Iranian nuclear technicians 248.88 ap.
(photo credit: AP [file])
Jerusalem on Saturday slammed "new suspicious findings [by the International Atomic Energy Agency], as well as Syria's attempts to avoid answering the demands of the IAEA's request to inspect [nuclear sites]," an official statement made by the Israeli Nuclear Research Agency said.
"Syria is trying to erase all evidence of the activity undertaken at Dir Azur," the statement said. Dir Azur is the location of a nuclear site destroyed by Israeli fighter jets in September 2007.
The statement - a rare official utterance by Jerusalem over the global hazard of nuclear proliferation - also slammed the "weakness shown by the international community, [a weakness which] allows belligerent policy on the side of North Korea. This policy is also carefully studied by Iran," the statement says.
On Friday, the UN nuclear agency reported its second unexplained find of uranium particles at a Syrian nuclear site, in a probe sparked by suspicions that a remote desert site hit by Israeli warplanes in September 2007 was a nearly finished plutonium producing reactor.
In a separate report, the International Atomic Energy Agency (IAEA) said Iran continued to expand its uranium enrichment program despite three sets of UN Security Council sanctions meant to pressure Tehran into freezing such activities.
On Syria, the agency said the newest traces of uranium were found after months of analysis in environmental samples taken last year of a small experimental reactor in Damascus.
The IAEA already reported a similar finding in February 2009 at a separate site - at or near the building bombed by Israel more than two years ago, which is thought to be a nuclear reactor.
However, the uranium particles discovered during the most recent probe "are of a type not included in Syria's declared inventory of nuclear material," said the report. The particles' origin and potential significance still "needs to be understood," the agency noted.
The report also mentioned that Syria continues to deny that North Korea funded the building of its nuclear reactor.
Iran and Syria are under IAEA investigation - Teheran, since revelations more than six years ago of undeclared nuclear activities that could be used to make weapons, and Syria after Israel bombed a structure in 2007 said by the US to be a reactor built with North Korean help.
But the agency has made little progress for over a year in both cases, and both of the restricted reports made available to The Associated Press on Friday essentially confirmed the status quo - stonewalling by both countries of the two separate IAEA probes.
Iran says its nuclear activities are peaceful; Damascus denies hiding any nuclear program.
"In order for the agency to complete its assessment, Syria needs to be more cooperative and transparent," said the IAEA in a document that detailed repeated attempts by agency inspectors to press for renewed inspections and documents - all turned down by Damascus.
Drawing heavily on language of previous reports, the Iran document said Teheran has not "cooperated with the agency ... which gives rise to concerns and which need to be clarified to exclude the possibility of military dimensions to Iran's nuclear program."
The report noted that Teheran continued to rebuff agency efforts to investigate suspicions the Islamic Republic had at least planned to make nuclear weapons.
Without cooperation by the Islamic Republic, the IAEA "will not be in a position to provide credible assurance about the absence of undeclared nuclear material and activities in Iran," the report said.
Syria and Iran are to come under renewed scrutiny when the 35-nation board of the agency meets June 15 to discuss the two reports.
While the Syrian report was prepared only for the board members, the one on Iran also was transmitted Friday to the Security Council, which for more than three years has tried to pressure Teheran to give up enrichment and other activities of concern.
Teheran says it is exercising its right to develop nuclear power in expanding its enrichment program.
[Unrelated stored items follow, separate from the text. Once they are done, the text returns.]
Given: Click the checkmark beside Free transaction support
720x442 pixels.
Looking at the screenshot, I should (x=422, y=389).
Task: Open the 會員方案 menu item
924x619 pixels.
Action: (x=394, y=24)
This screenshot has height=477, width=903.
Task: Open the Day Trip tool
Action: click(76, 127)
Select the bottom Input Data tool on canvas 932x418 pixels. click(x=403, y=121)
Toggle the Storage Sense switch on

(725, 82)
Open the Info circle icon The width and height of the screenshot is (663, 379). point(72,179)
But the US other great powers and dozens of additional countries fear Iran might at some point shift from producing low enriched uranium needed for nuclear fuel to making highly enriched matter suitable for use in the core of nuclear warheads.
The IAEA's Iran report reflected continued expansion both in the terms of the equipment in use or being set up and the amount of enriched uranium being turned out by those machines - centrifuges that spin uranium gas into enriched material.
Nearly 5,000 centrifuges were processing uranium gas as of May 31, said the report, while more than 2,000 others were ready for operation. More than nearly 3,000 pounds - 1,300 kilograms - of low enriched uranium had been produced as of that date, said the more than four-page report.
That compares to just over 2,220 pounds (1,000 kilograms) mentioned in the last IAEA report in February an amount that experts and US officials subsequently said was enough to process into enough weapons grade uranium for a nuclear warhead.
Reversing the previous US stance, the Obama administration has said it is ready to talk one-on-one with Iranian officials on the nuclear issue. Obama himself has said Teheran has the right to benefit from nuclear power - as long as all proliferation concerns are put to rest.
But President Mahmoud Ahmadinejad has repeatedly said his country will not negotiate on its right to enrichment.